Rembrandt only knew because the devil promised him so
unlike the long overdue appreciation for Van Gogh
like in his insanity, in his grave he will never know.

We are never really aware of greatness in progress
only after century's paradigm of fashionable ignorance
do we begin to ride the bandwagon of mindless reverence.

Traveling among those who are half aware of such presence
beauty suffers degradation from such gaudy acquiescence
under such appreciation, works of art fade to insignificance.

But the colors of your soul, the depth of your smile
smooth lines, soft glows of your face, striking yet mild
mysterious yet angelic, seductive, versatile
perfection has never seen such aesthetic style.
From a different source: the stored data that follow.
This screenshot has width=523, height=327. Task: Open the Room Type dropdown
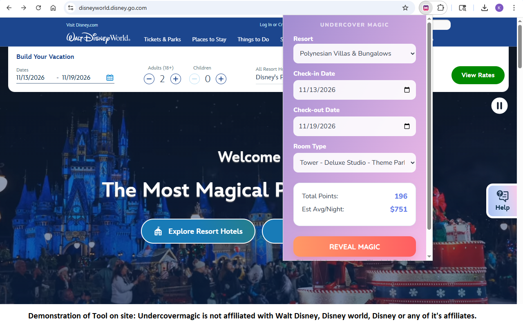(x=354, y=162)
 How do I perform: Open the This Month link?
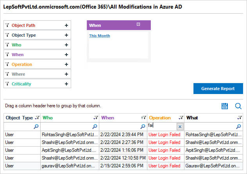point(100,36)
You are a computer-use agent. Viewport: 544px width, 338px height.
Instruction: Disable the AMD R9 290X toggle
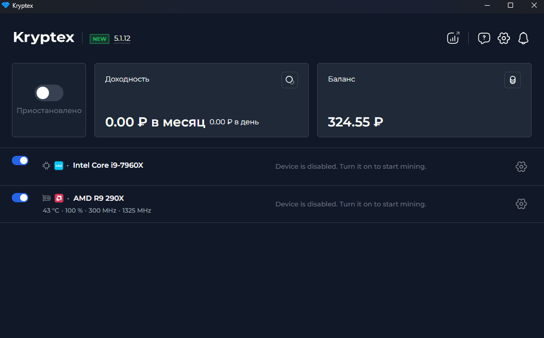point(20,198)
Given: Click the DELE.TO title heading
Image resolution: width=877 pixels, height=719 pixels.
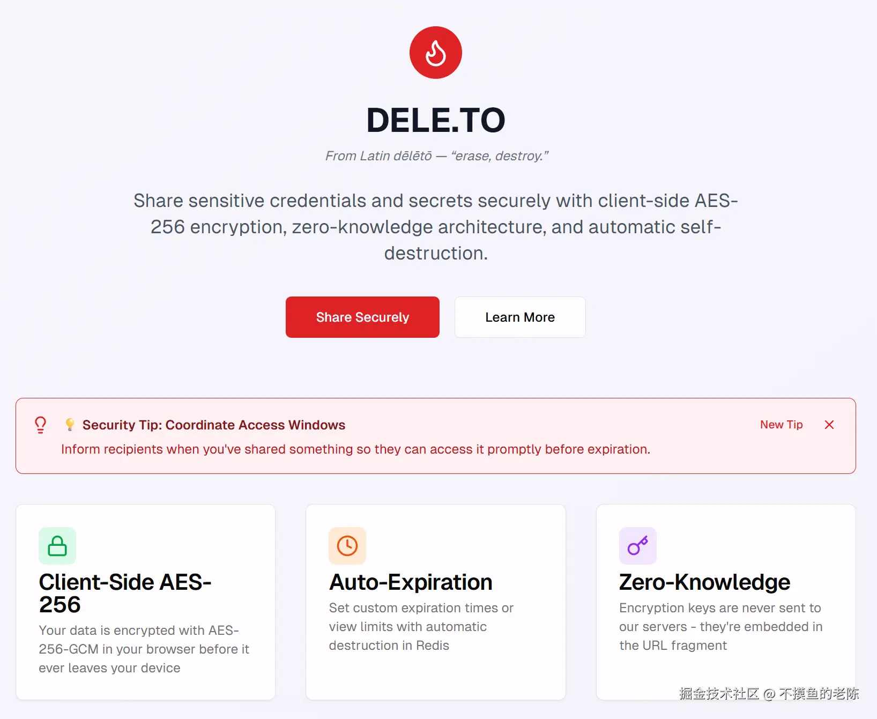Looking at the screenshot, I should click(435, 120).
Yet your sculpting is not complete
your true colors have yet to be seen
with all the potential you have to achieve

Though the kaleidoscope of your radiance is already blinding
to be anymore enamored in your presence, I can't imagine
being front row to the conception between purity and perfection.

It is a privilege in this world of stagnant mediocrity
when having the chance to experience a masterpiece
but being a witness to the creation of such symmetry
is a rare privilege of exceptional beauty.